Да. Теперь он помнил совершенно отчетливо. Вчера он ничего не прочел. Он влюбился.
Потом эта мысль вдруг споткнулась о какое-то препятствие. Некоторое время он стоял, глядя перед собой, затем с рассеянным видом принялся отыскивать запонку для воротника. Возле «Программы» он остановился и скользнул по ней взглядом.
4. Удивленно поднятые брови
— О работе все равно забывать не следует, — говорил себе мистер Люишем.

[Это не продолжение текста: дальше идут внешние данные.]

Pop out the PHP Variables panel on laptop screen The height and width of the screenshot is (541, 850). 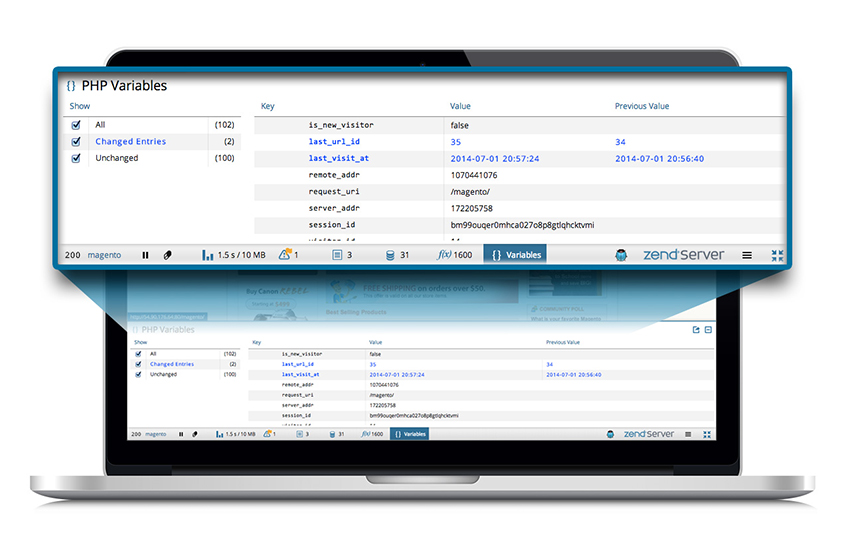(697, 329)
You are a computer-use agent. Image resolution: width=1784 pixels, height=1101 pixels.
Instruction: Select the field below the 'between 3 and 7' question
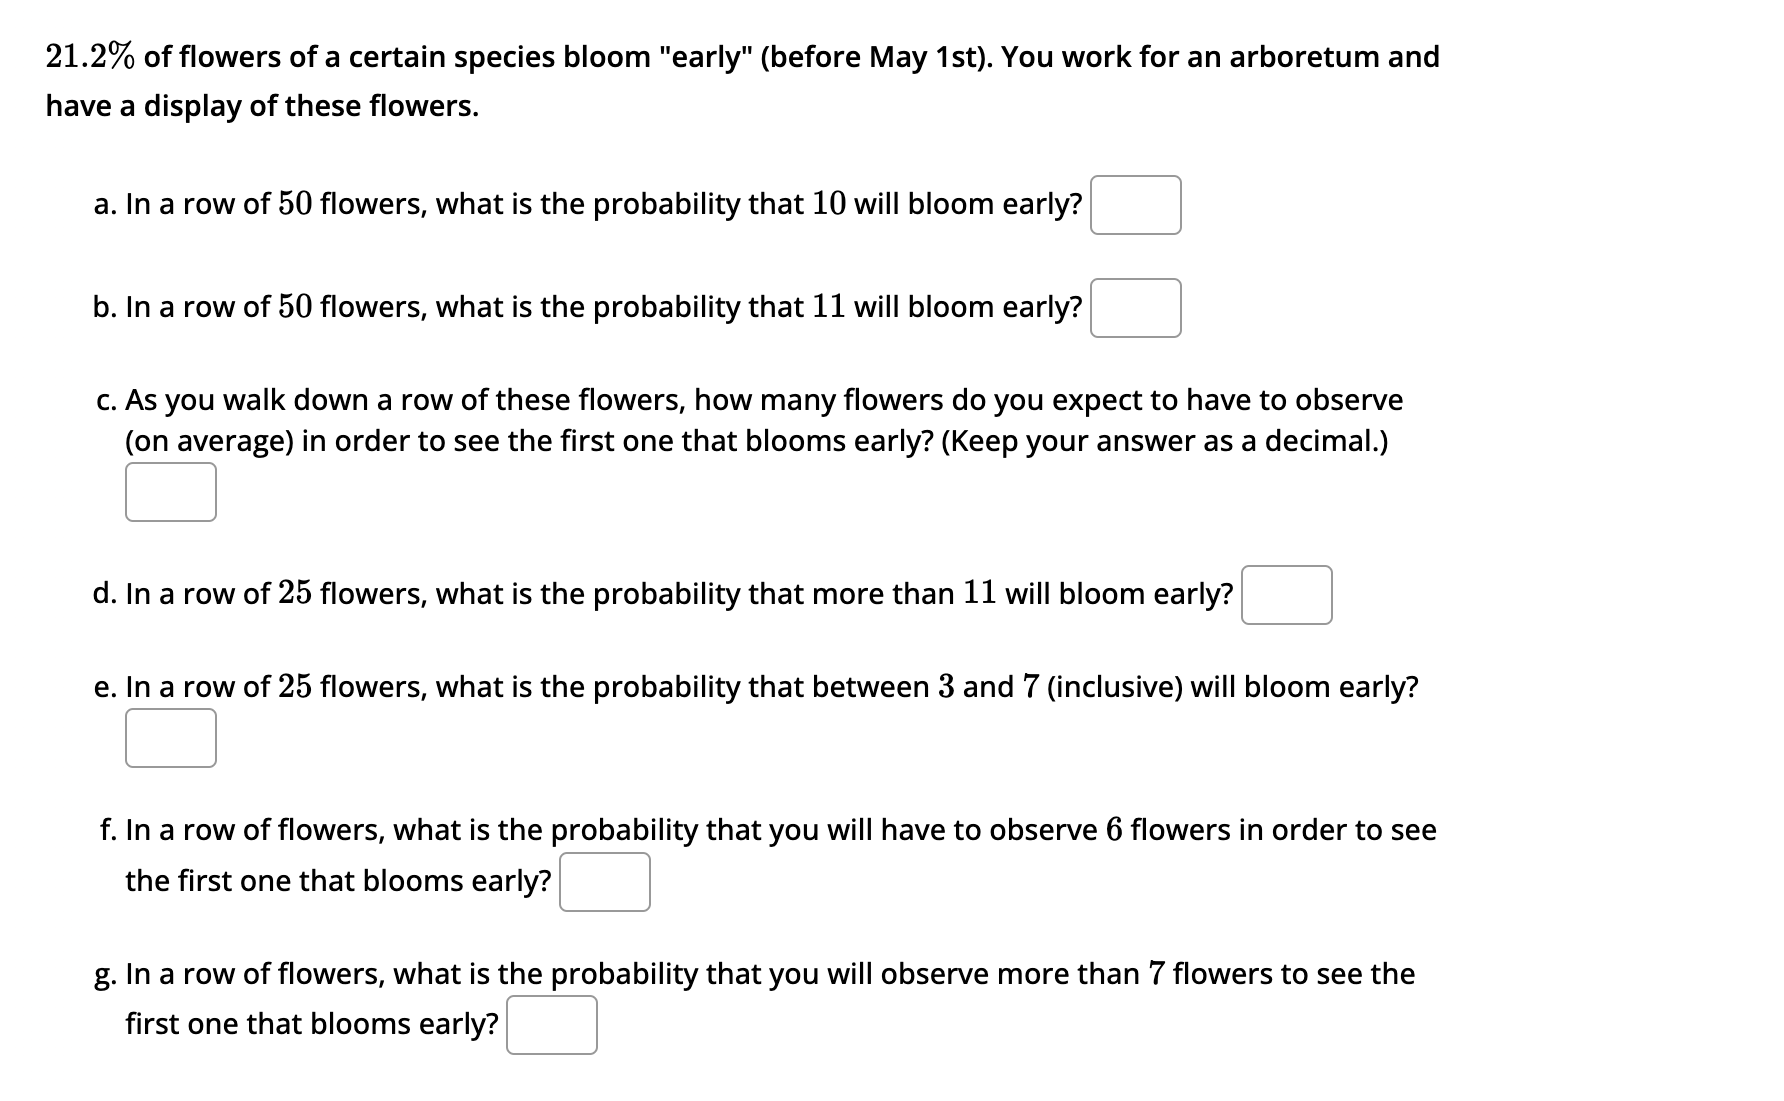(170, 737)
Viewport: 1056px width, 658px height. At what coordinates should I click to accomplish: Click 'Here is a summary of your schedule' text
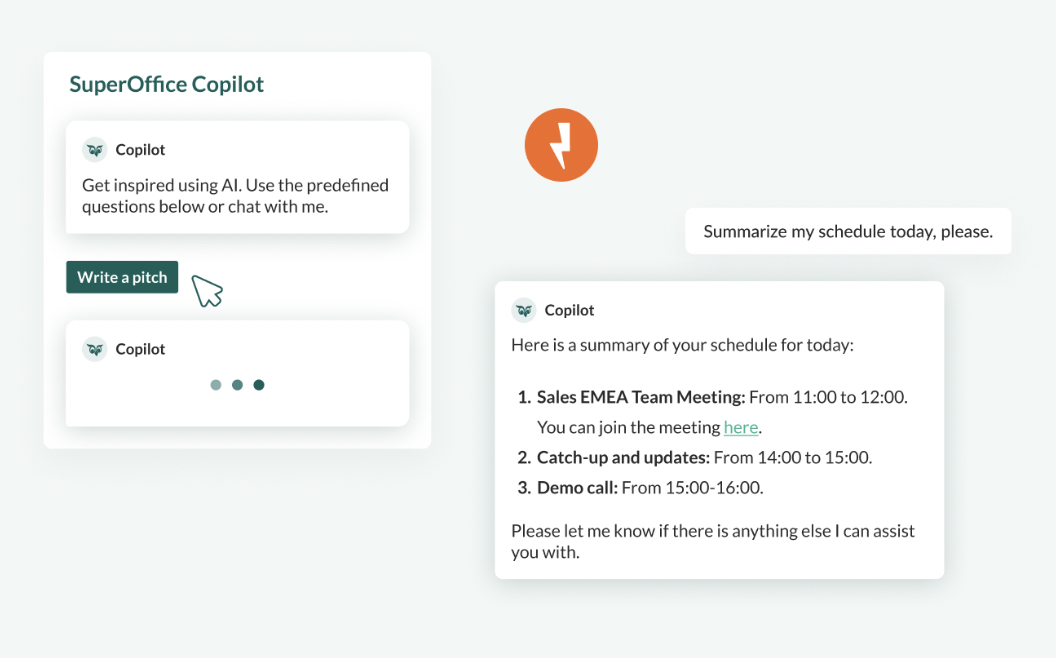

Но никогда еще не были так заманчивы перспективы занятий на свежем воздухе. Перед завтраком он около получаса читал, расхаживая по переулку возле дома Фробишеров, а в перерыве между завтраком и началом уроков в школе бродил с книгой в руках по аллее; из школы к себе домой он возвращался кружным путем, чтобы еще раз пройти по аллее, а перед вечерними занятиями минут тридцать или около того снова провел там. Во время этих штудий на открытом воздухе мистер Люишем если не смотрел поверх своей книги, то глядел назад, через плечо. И наконец кого же он увидел? Подумать только! Ее.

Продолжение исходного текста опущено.